Tâches et exercices>
(A) Reproduisez à l'identique le passage du billet « Sommes-nous des ours blancs ? » qui commence à « Et peut-être qu’il » et se termine à « sont pas, infinies. ».
(B) Poursuivez le billet « Sommes-nous des ours blancs ? » après sa dernière phrase.

Texte du document>
Journal / actus

Sommes-nous des ours blancs ?

6 juillet 2018

Les modifications de certains courants océaniques, les changements de température, l’augmentation du pH, la colonisation par les micro plastiques, les dérèglements biologiques. Nous savons tous intimement que, collectivement, nous produisons des conséquences fâcheuses. D’ici, sur le Marion Dufresne au large de Taïwan, alors que des équipes scientifiques contribuent à la connaissance de ces conséquences souvent d’origines anthropiques, je ressens un double sentiment. Paradoxe d’être dans un autre ici, loin de mon endroit habituel, prenant la mesure des distances. Sentiment d’être chanceux d’abord. Chanceux et privilégié de pouvoir vivre une expérience singulière que ne peuvent vivre qu’un tout petit nombre. Et chanceux de pouvoir vivre cette ouverture, de pouvoir pousser les frontières de nos connaissances, vers des échelles que nous avons du mal à appréhender, et donc de nos imaginaires. Et d’un autre côté, la conscience froide et terrible d’être minuscule au milieu de l’océan. Terrible sentiment d’impuissance face à la masse des choses et s’accompagnant de ce rappel de notre finitude inéluctable.
Et peut-être qu’il s’agit bien de ça. Que les dégâts que nous engendrons pourraient naître du déni, de l’oubli que nous ne sommes que de passage. Peut-être que nous oublions un présent, le même présent que celui des choses du Monde, celui de ce que nous appelons Nature. Comme si la Nature était extérieure à nous, humains, Culture. Nous vivons tou-te-s une impression d’accélération dans nos vies, pris-e-s dans nos urgences de survie au sein d’un système économique dont les règles sont la croissance, la mise en concurrence et l’infinie exploitation des ressources, qui ne le sont pas, infinies.

Extraits de données>
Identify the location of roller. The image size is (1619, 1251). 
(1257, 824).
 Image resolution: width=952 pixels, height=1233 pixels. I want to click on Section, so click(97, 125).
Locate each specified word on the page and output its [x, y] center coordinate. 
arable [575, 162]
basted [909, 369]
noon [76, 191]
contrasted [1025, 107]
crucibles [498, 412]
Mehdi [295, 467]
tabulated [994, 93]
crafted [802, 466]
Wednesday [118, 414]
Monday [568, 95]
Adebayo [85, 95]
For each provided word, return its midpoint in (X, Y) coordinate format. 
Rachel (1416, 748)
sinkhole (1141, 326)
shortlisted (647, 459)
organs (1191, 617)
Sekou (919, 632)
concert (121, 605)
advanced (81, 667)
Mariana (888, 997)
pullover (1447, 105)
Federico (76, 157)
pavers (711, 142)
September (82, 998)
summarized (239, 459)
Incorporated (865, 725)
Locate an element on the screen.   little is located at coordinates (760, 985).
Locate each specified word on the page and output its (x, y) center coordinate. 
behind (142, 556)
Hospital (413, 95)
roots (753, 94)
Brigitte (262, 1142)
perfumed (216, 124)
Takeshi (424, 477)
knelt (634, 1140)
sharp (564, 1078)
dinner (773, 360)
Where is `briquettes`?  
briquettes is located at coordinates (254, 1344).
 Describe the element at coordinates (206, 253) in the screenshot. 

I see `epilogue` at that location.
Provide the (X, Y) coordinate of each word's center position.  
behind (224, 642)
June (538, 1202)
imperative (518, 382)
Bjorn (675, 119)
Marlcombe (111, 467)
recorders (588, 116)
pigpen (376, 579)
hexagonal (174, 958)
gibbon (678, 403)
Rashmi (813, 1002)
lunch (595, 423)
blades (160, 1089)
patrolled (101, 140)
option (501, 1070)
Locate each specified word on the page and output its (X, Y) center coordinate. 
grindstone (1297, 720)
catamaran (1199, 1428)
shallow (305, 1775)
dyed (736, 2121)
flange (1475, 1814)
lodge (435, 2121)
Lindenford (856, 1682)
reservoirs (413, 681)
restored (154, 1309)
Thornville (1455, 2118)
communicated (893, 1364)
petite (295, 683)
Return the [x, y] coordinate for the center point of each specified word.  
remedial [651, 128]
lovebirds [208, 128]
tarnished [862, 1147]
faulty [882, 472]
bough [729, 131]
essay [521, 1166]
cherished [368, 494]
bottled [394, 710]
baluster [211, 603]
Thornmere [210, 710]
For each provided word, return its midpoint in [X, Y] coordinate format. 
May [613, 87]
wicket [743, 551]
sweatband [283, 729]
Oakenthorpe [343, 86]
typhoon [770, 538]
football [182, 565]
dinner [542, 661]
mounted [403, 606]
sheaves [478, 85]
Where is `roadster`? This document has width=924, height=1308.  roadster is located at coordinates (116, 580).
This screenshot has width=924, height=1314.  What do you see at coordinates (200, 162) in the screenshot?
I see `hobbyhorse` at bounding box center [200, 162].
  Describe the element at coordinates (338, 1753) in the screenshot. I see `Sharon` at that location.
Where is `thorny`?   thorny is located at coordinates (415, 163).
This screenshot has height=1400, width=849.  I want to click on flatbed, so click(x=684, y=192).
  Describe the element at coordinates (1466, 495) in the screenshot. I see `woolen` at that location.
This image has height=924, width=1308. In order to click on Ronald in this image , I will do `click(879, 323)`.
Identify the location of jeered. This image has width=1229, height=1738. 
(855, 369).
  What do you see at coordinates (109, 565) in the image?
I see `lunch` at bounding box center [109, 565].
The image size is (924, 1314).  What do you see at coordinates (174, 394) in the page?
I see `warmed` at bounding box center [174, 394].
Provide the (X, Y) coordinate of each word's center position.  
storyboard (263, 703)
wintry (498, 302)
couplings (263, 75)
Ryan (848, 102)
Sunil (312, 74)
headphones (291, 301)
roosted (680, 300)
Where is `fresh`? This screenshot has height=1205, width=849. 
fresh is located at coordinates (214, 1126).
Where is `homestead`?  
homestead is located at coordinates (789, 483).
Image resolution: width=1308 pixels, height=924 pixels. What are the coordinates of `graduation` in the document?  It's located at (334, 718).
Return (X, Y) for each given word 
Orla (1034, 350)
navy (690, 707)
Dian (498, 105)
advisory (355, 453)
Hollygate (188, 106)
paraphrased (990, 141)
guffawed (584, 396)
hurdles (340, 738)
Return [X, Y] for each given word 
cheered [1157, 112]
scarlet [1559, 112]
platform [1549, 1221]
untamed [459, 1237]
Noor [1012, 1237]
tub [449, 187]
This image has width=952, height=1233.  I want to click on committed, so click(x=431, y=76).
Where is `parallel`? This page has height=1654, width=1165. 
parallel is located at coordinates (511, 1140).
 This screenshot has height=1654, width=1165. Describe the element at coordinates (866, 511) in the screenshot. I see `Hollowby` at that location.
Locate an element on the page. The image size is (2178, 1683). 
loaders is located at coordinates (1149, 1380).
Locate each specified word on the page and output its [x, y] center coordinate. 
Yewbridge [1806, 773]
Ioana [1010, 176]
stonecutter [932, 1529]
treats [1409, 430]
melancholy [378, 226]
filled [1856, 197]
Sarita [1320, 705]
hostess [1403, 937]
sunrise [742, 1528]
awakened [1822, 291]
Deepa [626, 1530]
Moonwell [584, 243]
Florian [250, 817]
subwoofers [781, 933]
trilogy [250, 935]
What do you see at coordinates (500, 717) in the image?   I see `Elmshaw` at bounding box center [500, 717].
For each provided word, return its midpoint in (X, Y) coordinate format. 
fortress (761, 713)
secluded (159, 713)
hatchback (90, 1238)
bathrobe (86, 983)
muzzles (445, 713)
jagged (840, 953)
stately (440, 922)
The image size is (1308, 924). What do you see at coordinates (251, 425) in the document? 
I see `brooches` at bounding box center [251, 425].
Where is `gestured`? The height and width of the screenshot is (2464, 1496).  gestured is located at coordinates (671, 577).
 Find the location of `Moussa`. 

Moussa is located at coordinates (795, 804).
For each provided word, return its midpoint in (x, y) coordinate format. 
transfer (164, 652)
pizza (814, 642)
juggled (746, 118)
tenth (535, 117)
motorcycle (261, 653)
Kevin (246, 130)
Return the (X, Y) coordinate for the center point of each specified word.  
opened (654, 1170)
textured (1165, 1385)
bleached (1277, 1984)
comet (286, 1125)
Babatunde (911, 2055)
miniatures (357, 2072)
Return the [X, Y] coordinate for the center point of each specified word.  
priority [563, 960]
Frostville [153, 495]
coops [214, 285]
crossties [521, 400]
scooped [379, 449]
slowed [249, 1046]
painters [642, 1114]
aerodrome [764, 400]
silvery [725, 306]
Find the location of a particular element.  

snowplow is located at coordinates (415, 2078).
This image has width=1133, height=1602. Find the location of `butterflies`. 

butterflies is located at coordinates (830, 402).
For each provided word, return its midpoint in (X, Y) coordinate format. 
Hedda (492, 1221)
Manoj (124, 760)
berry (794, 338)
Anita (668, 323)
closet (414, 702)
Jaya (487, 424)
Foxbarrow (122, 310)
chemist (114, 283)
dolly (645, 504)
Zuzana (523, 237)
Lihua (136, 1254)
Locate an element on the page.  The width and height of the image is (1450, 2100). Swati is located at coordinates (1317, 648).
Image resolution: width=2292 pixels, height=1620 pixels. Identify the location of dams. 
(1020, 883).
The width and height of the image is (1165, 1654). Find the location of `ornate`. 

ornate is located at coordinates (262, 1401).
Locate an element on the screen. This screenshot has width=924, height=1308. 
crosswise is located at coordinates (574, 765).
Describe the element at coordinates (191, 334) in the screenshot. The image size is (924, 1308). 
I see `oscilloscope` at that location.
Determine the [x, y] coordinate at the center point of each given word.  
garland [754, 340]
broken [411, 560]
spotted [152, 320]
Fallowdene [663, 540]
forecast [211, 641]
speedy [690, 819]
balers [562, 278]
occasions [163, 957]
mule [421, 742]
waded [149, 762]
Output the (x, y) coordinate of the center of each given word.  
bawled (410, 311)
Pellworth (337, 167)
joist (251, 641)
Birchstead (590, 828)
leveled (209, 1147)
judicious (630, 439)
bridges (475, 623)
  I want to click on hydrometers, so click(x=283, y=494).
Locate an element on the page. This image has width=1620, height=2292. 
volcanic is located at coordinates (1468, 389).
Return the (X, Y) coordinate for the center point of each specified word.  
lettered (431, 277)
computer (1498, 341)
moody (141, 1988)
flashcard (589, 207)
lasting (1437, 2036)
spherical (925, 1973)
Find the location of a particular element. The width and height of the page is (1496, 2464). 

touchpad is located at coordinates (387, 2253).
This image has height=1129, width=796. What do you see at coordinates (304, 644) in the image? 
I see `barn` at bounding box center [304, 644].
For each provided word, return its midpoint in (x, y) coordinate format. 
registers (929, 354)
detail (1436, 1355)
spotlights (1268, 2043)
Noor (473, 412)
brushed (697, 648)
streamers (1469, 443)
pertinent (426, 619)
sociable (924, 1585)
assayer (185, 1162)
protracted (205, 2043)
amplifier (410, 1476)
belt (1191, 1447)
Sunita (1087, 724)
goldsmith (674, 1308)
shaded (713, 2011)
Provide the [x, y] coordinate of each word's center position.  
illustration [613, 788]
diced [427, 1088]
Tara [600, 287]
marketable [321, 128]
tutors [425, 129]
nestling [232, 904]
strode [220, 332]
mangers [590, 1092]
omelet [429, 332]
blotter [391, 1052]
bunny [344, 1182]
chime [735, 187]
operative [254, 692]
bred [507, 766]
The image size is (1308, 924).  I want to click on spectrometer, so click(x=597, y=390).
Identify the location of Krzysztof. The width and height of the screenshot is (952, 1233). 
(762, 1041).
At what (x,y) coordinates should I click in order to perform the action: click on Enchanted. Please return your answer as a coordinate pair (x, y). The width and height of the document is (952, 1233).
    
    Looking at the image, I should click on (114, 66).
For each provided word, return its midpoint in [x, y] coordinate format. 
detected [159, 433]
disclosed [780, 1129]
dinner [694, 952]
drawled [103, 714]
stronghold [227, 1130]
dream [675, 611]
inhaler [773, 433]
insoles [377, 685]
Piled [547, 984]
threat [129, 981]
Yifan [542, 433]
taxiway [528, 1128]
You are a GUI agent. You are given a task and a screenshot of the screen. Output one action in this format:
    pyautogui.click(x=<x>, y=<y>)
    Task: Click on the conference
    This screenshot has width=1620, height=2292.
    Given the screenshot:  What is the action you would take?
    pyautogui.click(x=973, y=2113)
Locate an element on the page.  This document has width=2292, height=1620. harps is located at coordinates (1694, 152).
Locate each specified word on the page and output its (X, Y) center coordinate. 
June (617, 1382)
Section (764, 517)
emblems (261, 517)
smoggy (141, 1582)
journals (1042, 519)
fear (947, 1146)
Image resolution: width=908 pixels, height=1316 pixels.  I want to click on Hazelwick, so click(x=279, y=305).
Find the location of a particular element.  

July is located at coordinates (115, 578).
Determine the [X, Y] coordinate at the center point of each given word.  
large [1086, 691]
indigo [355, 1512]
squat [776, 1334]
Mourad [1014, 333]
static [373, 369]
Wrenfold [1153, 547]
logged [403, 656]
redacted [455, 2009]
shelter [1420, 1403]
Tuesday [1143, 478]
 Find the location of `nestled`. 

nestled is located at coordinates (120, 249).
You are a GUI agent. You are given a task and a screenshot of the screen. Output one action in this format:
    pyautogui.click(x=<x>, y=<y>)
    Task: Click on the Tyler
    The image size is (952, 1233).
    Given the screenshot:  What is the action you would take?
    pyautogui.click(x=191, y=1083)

Réponses aux exercices>
(A)
Et peut-être qu’il s’agit bien de ça. Que les dégâts que nous engendrons pourraient naître du déni, de l’oubli que nous ne sommes que de passage. Peut-être que nous oublions un présent, le même présent que celui des choses du Monde, celui de ce que nous appelons Nature. Comme si la Nature était extérieure à nous, humains, Culture. Nous vivons tou-te-s une impression d’accélération dans nos vies, pris-e-s dans nos urgences de survie au sein d’un système économique dont les règles sont la croissance, la mise en concurrence et l’infinie exploitation des ressources, qui ne le sont pas, infinies.

(B)
Alors que faire ? Comment peuvent agir les sociétés humaines ? L’exploitation déraisonnable relève-t-elle du plus grand nombre ou d’intérêts minoritaires ?
Certaines de nos pratiques sont reléguées sous l’appellation vacances ou activités de loisirs, c’est-à-dire en dehors de nos activités professionnelles salariées, quand on peut y avoir accès : marcher longuement, naviguer à la voile, pêcher à la ligne, dessiner, bricoler, lire, vivre des relations authentiques, regarder un paysage… Mais pour une véritable inflexion, serait-ce suffisant que nous soyons une poignée à ne faire que changer nos modes de vie ? Il reste peu, pas assez de place, ou trop peu de temps pris pour l’élaboration collective, le processus nécessaire au politique dans sa pratique noble, à l’exercice des résistances, des rapports de force nécessaires à l’équilibre du Monde. Il semble que nous soyons un certain nombre à être critiques, lucides vis-à-vis de ce qui s’avère destructeur et délétère pour les équilibres environnementaux, et donc pour les équilibres sociaux et sociétaux. Mesurer les causes. Agir sur les causes. Mesurer les conséquences. Agir sur les conséquences. Faisons un point vite et passons à l‘action.